Hello there.
We run Voldemort server with 4 nodes in the cluster using voldemort-release-1.10.14.
And then we connect Voldemort server through SolrCloud having five nodes.
Each SolrCloud node has two voldemort client created fore each Solr core. In total we have 10 voldemort client over 5 solr nodes.
I have updated Voldemort client jar to the latest 1.10.26.
2018-01-05 11:34:49.842 INFO (coreLoadExecutor-10-thread-2-processing-n:wp-np2-c0:8983_solr) [c:uniprot s:shard2 r:core_node7 x:uniprot_shard2_replica_n4] v.c.s.ClientRegistryRefresher Initial version obtained from client registry: version(0:1, 1:1, 2:3, 3:4) ts:1515152089828
2018-01-05 11:34:49.847 INFO (coreLoadExecutor-10-thread-2-processing-n:wp-np2-c0:8983_solr) [c:uniprot s:shard2 r:core_node7 x:uniprot_shard2_replica_n4] v.c.ZenStoreClient Client registry refresher thread started, refresh interval: 43200 seconds
2018-01-05 11:34:49.847 INFO (coreLoadExecutor-10-thread-2-processing-n:wp-np2-c0:8983_solr) [c:uniprot s:shard2 r:core_node7 x:uniprot_shard2_replica_n4] v.c.ZenStoreClient Voldemort client created: .avro-uniprot@wp-np2-c0:/nfs/public/rw/homes/uni_adm/solrcloud/dist/solr-7.1.0/server
bootstrapTime=1515152089702
context=
deploymentPath=/nfs/public/rw/homes/uni_adm/solrcloud/dist/solr-7.1.0/server
localHostName=wp-np2-c0
sequence=0
storeName=avro-uniprot
updateTime=1515152089383
releaseVersion=null
clusterMetadataVersion=0
bootstrap_urls=[tcp://ves-oy-ea:6666]
max_connections=20
connection_timeout_ms=60000
socket_timeout_ms=60000
routing_timeout_ms=60000
client_zone_id=-1
failuredetector_implementation=voldemort.cluster.failuredetector.ThresholdFailureDetector
failuredetector_threshold=95
failuredetector_threshold_count_minimum=30
failuredetector_threshold_interval=300000
failuredetector_threshold_async_recovery_interval=10000
fetch_all_stores_xml_in_bootstrap=true
idle_connection_timeout_minutes=-1
Every 12 hours, some clients would try to update the the connections.
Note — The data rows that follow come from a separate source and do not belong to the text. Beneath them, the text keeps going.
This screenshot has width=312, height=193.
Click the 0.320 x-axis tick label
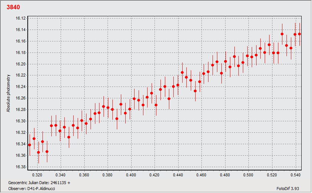click(x=37, y=175)
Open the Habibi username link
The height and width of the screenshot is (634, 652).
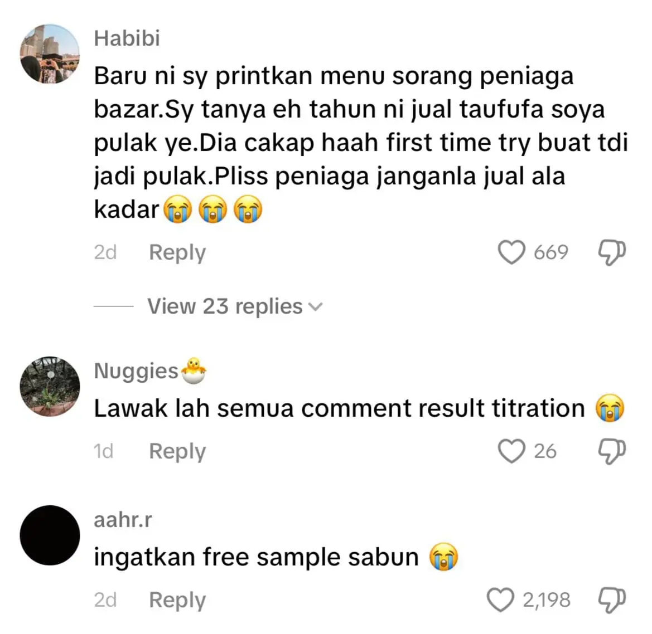point(127,38)
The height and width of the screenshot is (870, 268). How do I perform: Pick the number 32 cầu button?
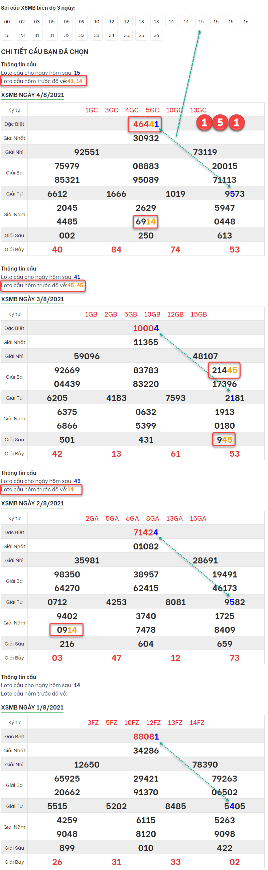click(67, 35)
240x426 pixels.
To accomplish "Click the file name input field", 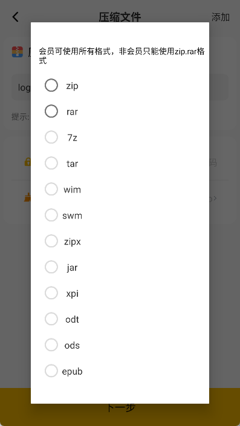I will (x=120, y=87).
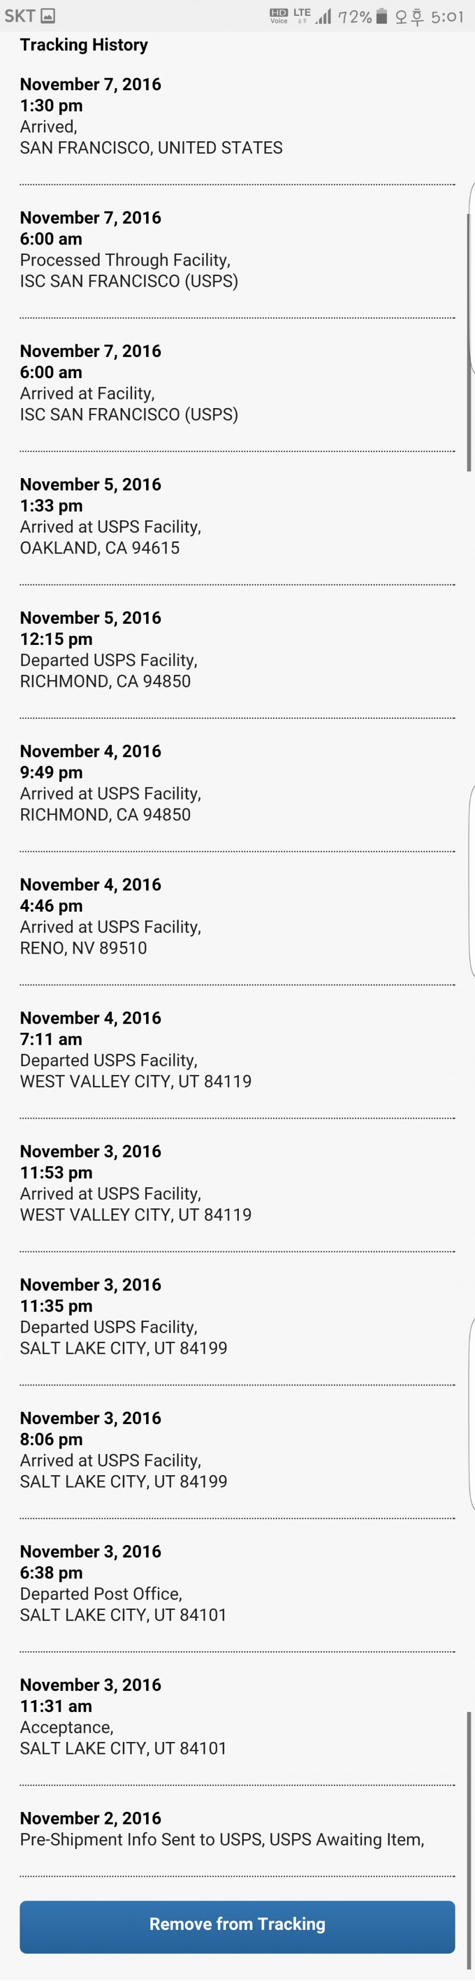The width and height of the screenshot is (475, 1981).
Task: Select the 1:30 pm Arrived San Francisco entry
Action: (151, 116)
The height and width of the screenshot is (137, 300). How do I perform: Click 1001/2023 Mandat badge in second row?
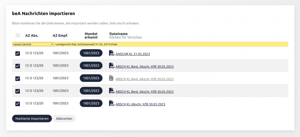[91, 65]
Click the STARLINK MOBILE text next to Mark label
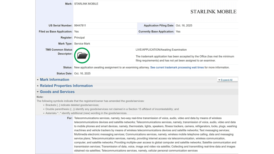Viewport: 274px width, 154px height. click(x=86, y=4)
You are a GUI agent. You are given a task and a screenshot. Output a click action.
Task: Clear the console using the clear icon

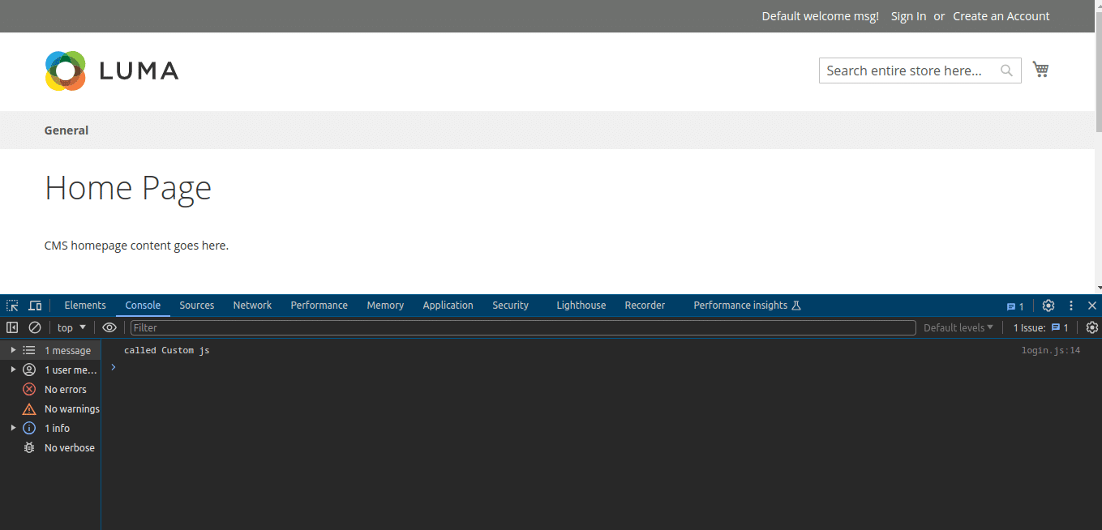click(x=34, y=327)
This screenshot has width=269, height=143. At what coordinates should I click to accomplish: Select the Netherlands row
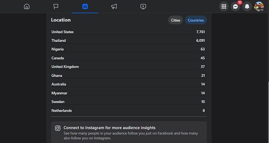pos(128,111)
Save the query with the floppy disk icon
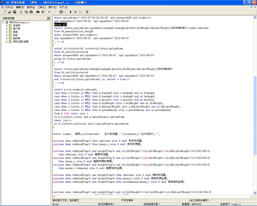Viewport: 257px width, 206px height. click(15, 12)
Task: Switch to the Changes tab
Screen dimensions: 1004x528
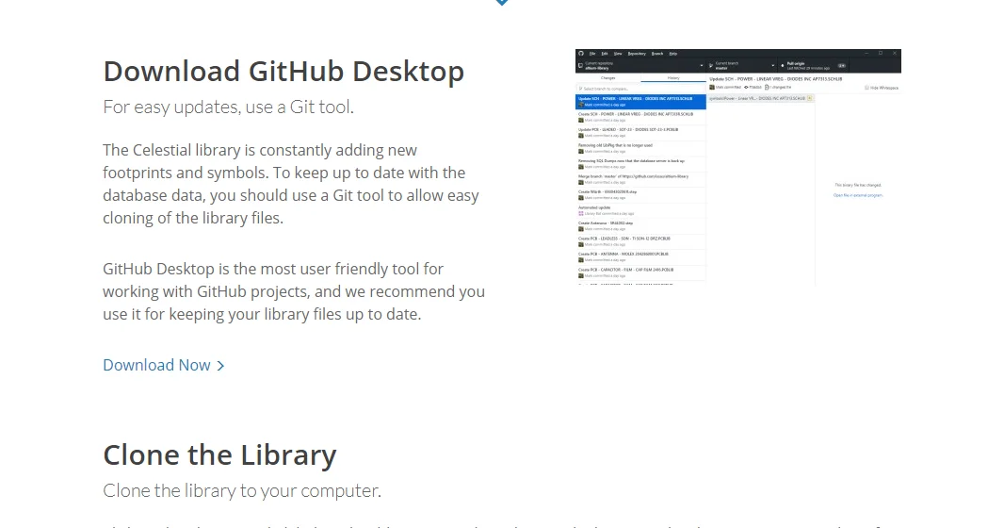Action: (x=608, y=78)
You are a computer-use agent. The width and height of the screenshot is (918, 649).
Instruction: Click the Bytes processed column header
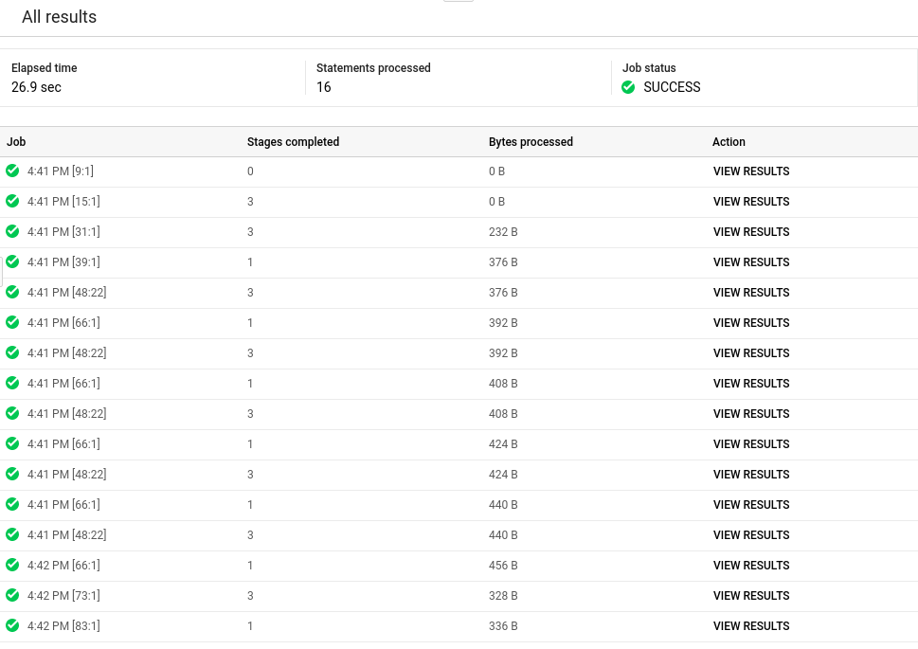(531, 142)
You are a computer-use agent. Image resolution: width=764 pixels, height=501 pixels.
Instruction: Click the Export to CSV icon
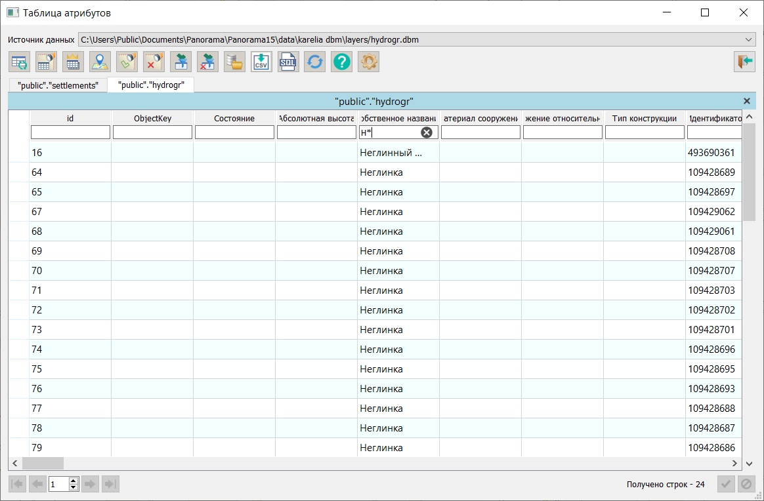click(261, 62)
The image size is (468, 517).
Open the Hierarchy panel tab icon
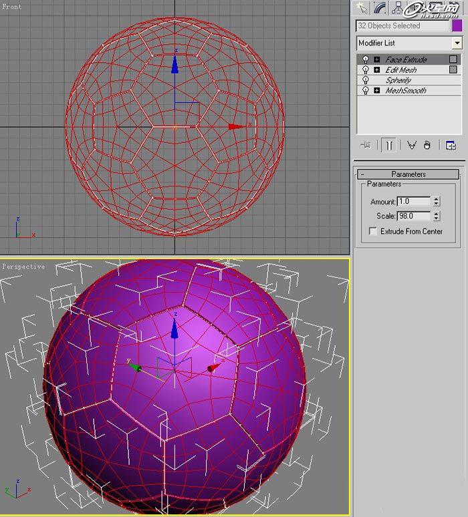pos(398,8)
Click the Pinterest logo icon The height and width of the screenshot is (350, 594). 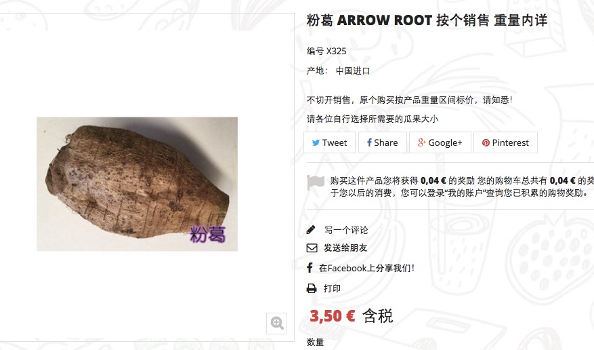(x=486, y=143)
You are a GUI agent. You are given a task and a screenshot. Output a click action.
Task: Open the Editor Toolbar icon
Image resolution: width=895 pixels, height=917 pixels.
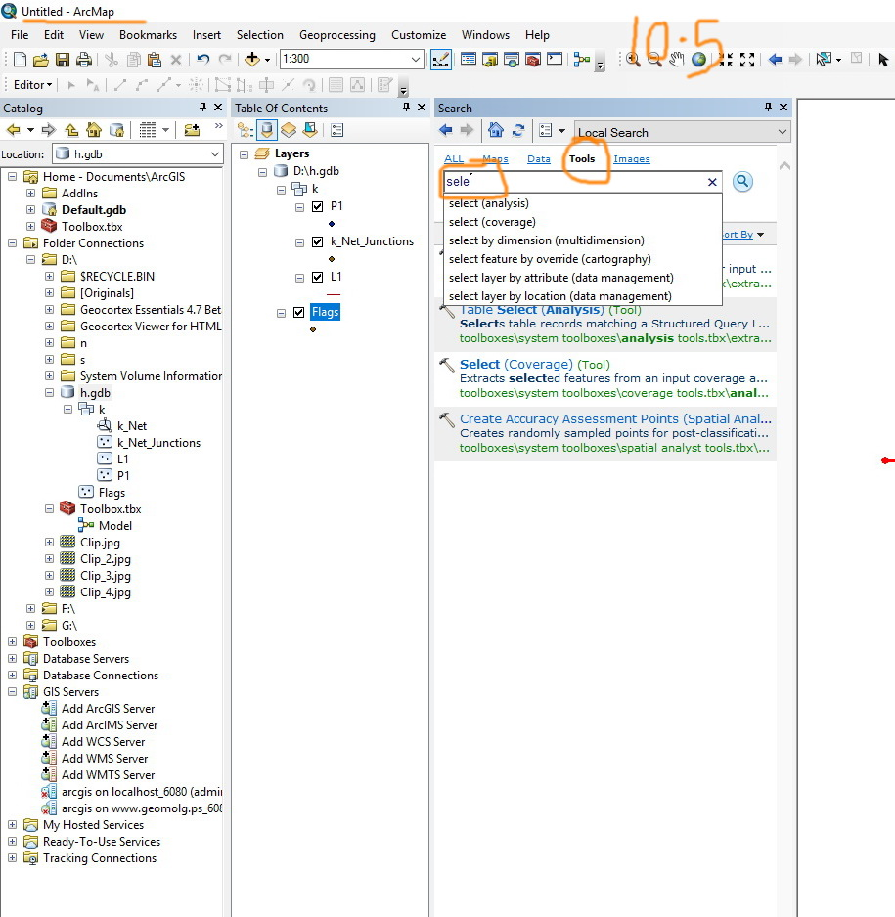pyautogui.click(x=440, y=60)
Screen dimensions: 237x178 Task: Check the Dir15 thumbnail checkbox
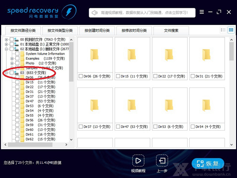point(119,76)
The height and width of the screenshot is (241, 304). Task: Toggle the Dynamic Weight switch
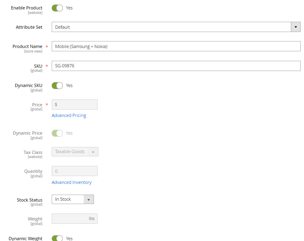57,238
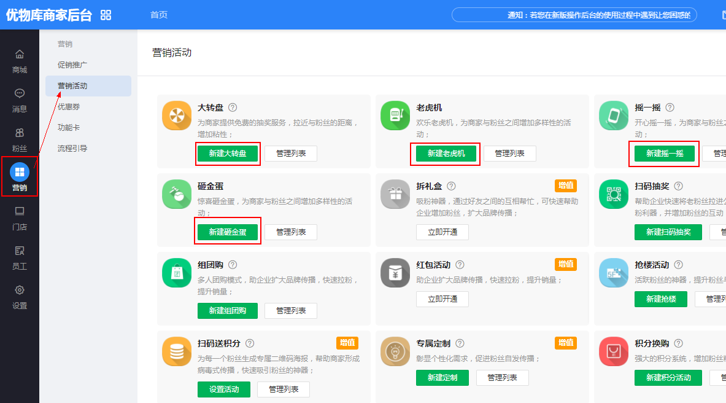Click 设置活动 under 扫码送积分
This screenshot has width=726, height=403.
tap(223, 389)
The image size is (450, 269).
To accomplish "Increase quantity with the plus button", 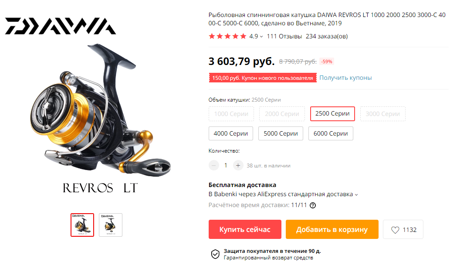I will tap(238, 165).
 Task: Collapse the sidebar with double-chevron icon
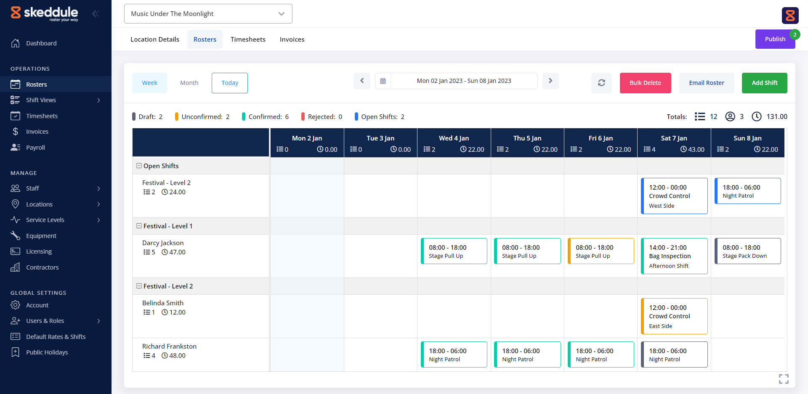(96, 13)
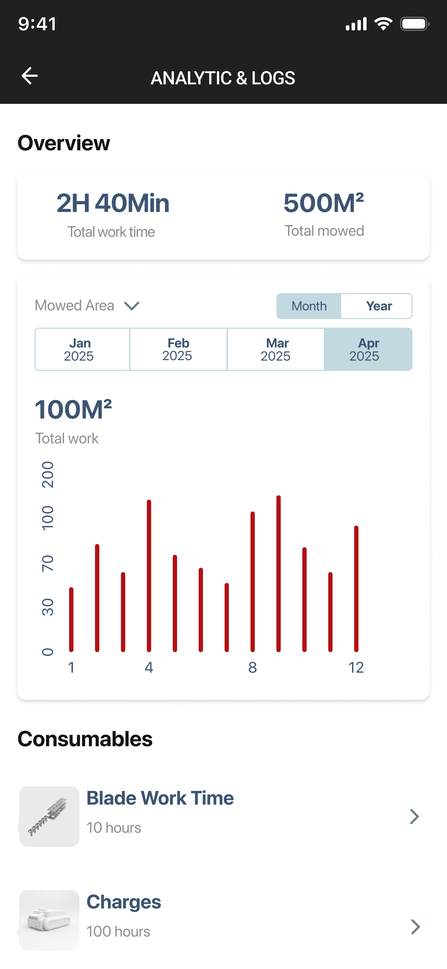Select the Jan 2025 tab

82,349
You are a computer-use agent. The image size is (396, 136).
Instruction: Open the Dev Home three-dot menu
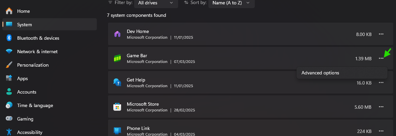(x=381, y=34)
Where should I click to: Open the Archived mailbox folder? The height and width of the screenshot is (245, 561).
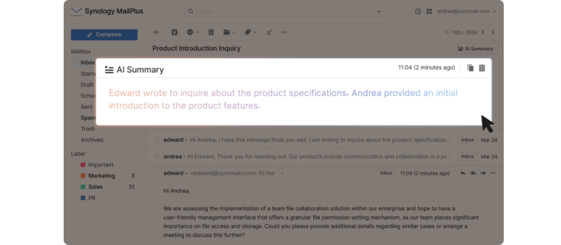coord(92,140)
2018-01-05 23:34:49.848 INFO (voldemort-scheduler-service1-t2) [c:uniprot s:shard2 r:core_node7 x:uniprot_shard2_replica_n4] v.c.s.ClientRegistryRefresher updating client registry with the following info for client: .avro-uniprot@wp-np2-c0:/nfs/public/rw/homes/uni_adm/solrcloud/dist/solr-7.1.0/server
And then we will get the following error information for for most of Vodemort nodes:
2018-01-05 23:34:49.850 INFO (voldemort-niosocket-client-system-t1) [c:uniprot s:shard2 r:core_node7 x:uniprot_shard2_replica_n4] v.s.s.c.ClientRequestExecutor IOException from Destination: ves-oy-ea:6666(vp1) , Socket: Socket[addr=ves-oy-ea/
10.3.7.234,port=6666,localport=45426] with message - Connection reset by peer
2018-01-05 23:34:50.263 ERROR (voldemort-niosocket-client-system-t1) [c:uniprot s:shard2 r:core_node7 x:uniprot_shard2_replica_n4] v.s.s.c.ClientRequestExecutorFactory$ClientRequestSelectorManager null
java.lang.ExceptionInInitializerError
at voldemort.serialization.VSlopProto$Slop.<clinit>(VSlopProto.java:495)
at voldemort.serialization.SlopSerializer.toBytes(SlopSerializer.java:41)
at voldemort.serialization.SlopSerializer.toBytes(SlopSerializer.java:35)
at voldemort.store.slop.HintedHandoff.sendHintParallel(HintedHandoff.java:113)
at voldemort.store.routed.action.PerformParallelPutRequests$1.requestComplete(PerformParallelPutRequests.java:191)
at voldemort.store.socket.clientrequest.NonblockingStoreCallbackClientRequest.invokeCallback(NonblockingStoreCallbackClientRequest.java:68)
at voldemort.store.socket.clientrequest.NonblockingStoreCallbackClientRequest.complete(NonblockingStoreCallbackClientRequest.java:87)
at voldemort.store.socket.clientrequest.ClientRequestExecutor.completeClientRequest(ClientRequestExecutor.java:430)
at voldemort.store.socket.clientrequest.ClientRequestExecutor.close(ClientRequestExecutor.java:250)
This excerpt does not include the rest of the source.